Per ciò che riguarda la tipologia di detenzione e di reparto: il 51,1% dei detenuti disabili presi in considerazione è sottoposto ad esecuzione penale, mentre il 27,3% è in custodia cautelare. Per il 19% il dato risulta addirittura sconosciuto. Quasi la metà, in particolare il 47,6% è attualmente assegnato a reparti ordinari, a fronte del 14,2% assegnati a reparti specifici.
Un elemento importante da evidenziare è anche la tipologia di disabilità: il 79,7% dei detenuti è affetto da una disabilità fisica, mentre l’11,9% ha una disabilità sia fisica che psichica. Anche in questo caso, per il 3,5% il dato non è conosciuto. Il 19% dei soggetti ha una disabilità legata a una patologia immunitaria, il17,8% è affetto da problemi legati all’apparato cardiocircolatorio, il 17,8%, ha una disabilità legata all’apparato nervoso centrale.
Uno spazio da porre all’attenzione riguarda gli aspetti delle indennità e del lavoro. Circa il 50% dei detenuti usufruisce attualmente di una indennità di disabilità erogata dall’Inps o da altri enti, mentre il 38% non ne usufruisce. Pochissimi, ossia solo il 96,4%, non è inserito in una attività all’interno del carcere. Da segnalare come esempio isolato e positivo è quello della Casa Circondariale di Reggio Calabria, dove i detenuti disabili sono inseriti nell’attività di lavanderia e di lavoro all’esterno dell’istituto.

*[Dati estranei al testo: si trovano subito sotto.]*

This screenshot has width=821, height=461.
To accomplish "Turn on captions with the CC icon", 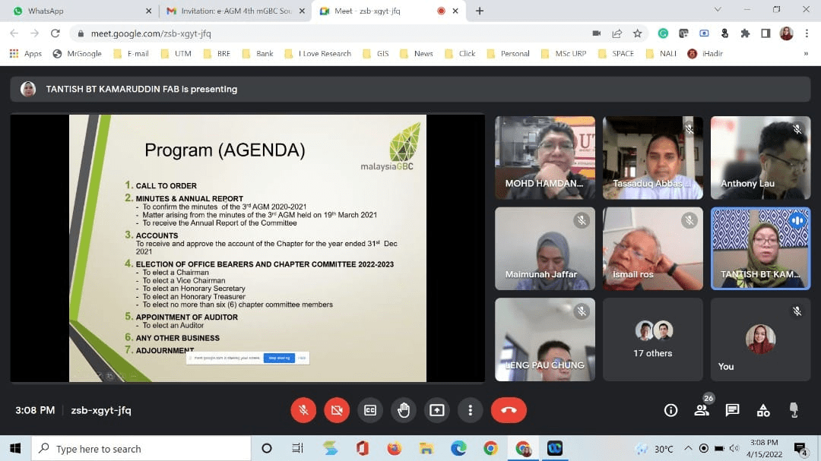I will click(370, 410).
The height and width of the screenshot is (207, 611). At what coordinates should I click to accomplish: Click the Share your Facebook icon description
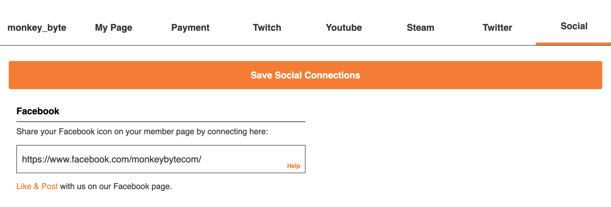coord(142,132)
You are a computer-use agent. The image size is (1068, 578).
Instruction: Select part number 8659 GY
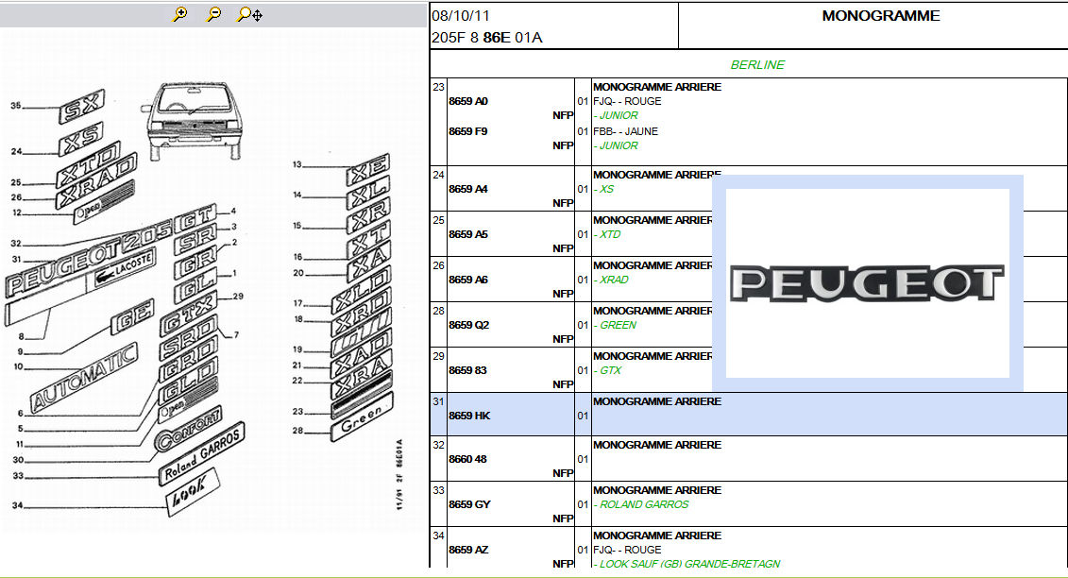click(x=469, y=504)
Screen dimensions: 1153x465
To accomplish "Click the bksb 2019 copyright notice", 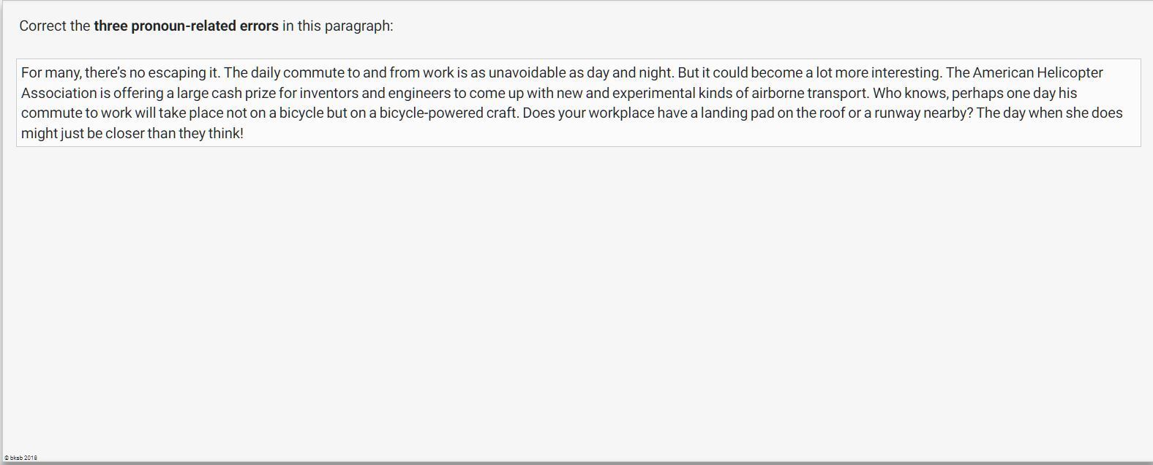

Quando si parla di handicap e disabilità non bisogna mai accantonare l’aspetto dell’accessibilità. La ricerca in questo senso evidenzia che il 55,9% dei detenuti disabili è ospitato in sezioni o reparti detentivi con ridotte barriere architettoniche, mentre il 44% in reparti o sezioni aventi barriere architettoniche. Il 42,8% dei detenuti disabili monitorati utilizza ausili per la deambulazione, mentre il 57,1% non ne utilizza. Tra gli ausili, prevalgono la sedia a ruote (16,6%) e i bastoni canadesi (11,9%).
Un ultimo dato su cui riflettere riguarda le pene espiate e le pene residue. La pena residua più lunga è di 28 anni, mentre la più breve è di 8 giorni a fronte di una media 1527,78 giorni ossia a 4 anni, 2 mesi e 7 giorni. La pena espiata più lunga è di 19 anni, la più breve è di 16 giorni, mentre la media del tempo in cui il soggetto è in stato detentivo è di 1057,41 giorni, ossia 3 anni e 57 giorni.
Alla luce di tali dati, Giovanni D’Agata presidente e fondatore dello “Sportello dei Diritti”, rileva la complessità della situazione invitando i familiari dei detenuti disabili o tutti quelli che hanno conosciuto esperienze simili a segnalarle all’associazione specie per tutti quei casi che hanno riguardato circostanze che sono ritenute come lesive dei propri o altrui diritti.